I used to think love meant sacrifice.
I gave up my opinions, my questions, my friends, and my dreams and made my life all about someone else. I supported theirs and completely dropped my own.
Every once in a while I would get a pang in my heart when I would allow myself to ‘want’ something.
When someone else would do something for me that made me feel special it would always make me cry.
In 15 years of “being in love” I can only remember one time that I actually fought for something I wanted… afterwards it felt like I had had a temper tantrum because I wasn’t getting my way, and I never did it again.
I shut down all of my hopes, dreams and wishes and I became apathetic because I felt trapped and unimportant.
It left me in victim mentality all of the time. I was extremely sensitive to criticism and judgement because I didn’t know who I was anymore, or what ground I had to stand on and I was floundering.
I had to be on my own for several years to start to figure myself out again.
I needed the space to be able to make 1000 wrong choices, without being questioned, ridiculed, or blamed in order to figure out one right choice for me.
I needed to have the space to make 1000 bad ideas so that I could find a decent one that worked for me.
I needed the room to explore all of the things in my heart that I had put on a pedestal as unobtainable or that I was unworthy of.
I am still exploring.
I still have more bad ideas than good ideas.
I still make a lot of wrong choices.
But I am making choices now instead of sacrifices.

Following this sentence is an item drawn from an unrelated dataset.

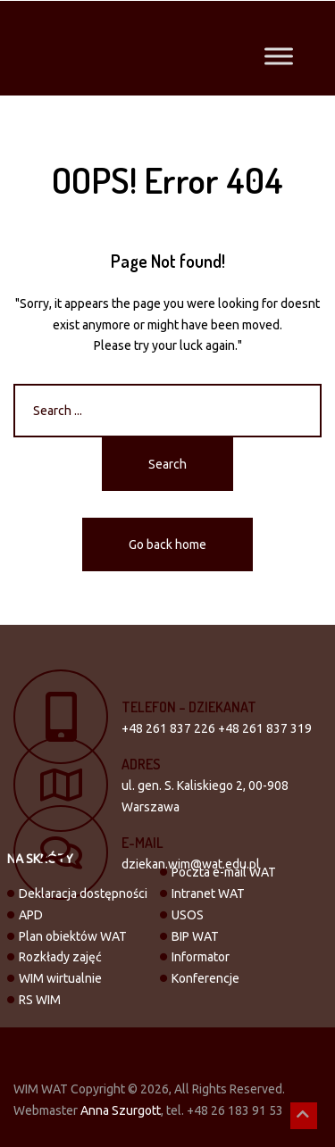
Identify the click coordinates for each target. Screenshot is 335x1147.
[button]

I am here to tell you there is a huge difference in how life looks, feels and responds to someone who is making choices compared to someone who is making sacrifices.

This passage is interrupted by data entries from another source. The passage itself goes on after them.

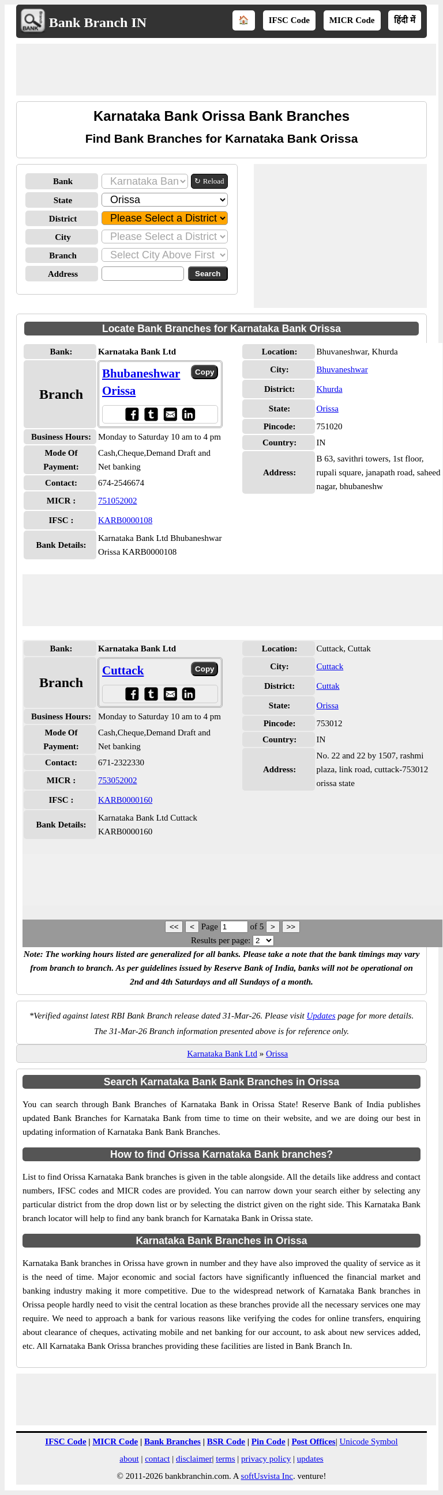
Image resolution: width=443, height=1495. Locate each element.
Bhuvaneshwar (342, 369)
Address (63, 274)
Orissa (328, 408)
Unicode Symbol (368, 1441)
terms (225, 1458)
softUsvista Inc (267, 1476)
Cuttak (328, 686)
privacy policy (266, 1458)
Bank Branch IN (98, 22)
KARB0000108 (125, 520)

Through my own self love I have decided that if love has to mean something, then it means freedom.
Freedom to mess up, make mistakes, fail, choose something that doesn’t work, and the freedom to do it all over again if you need to.
Freedom to be who you choose to be.
Freedom to follow what’s in your heart.
Freedom to explore new beginnings and the freedom to become a better version of yourself with every experience.
This is how we need to love ourselves and this is how we need to love one another.
You might fall down, waste time, get dirt on your face, or have to start back at square one.
You might have to watch someone else fall down, waste your time, or get dirt on their face.
But you allow them the freedom and encourage them to make enough mistakes so that they find a win all on their own.
“If you love something, set it free.”
I used to think that meant let it go, but now I think it means to take the chains off.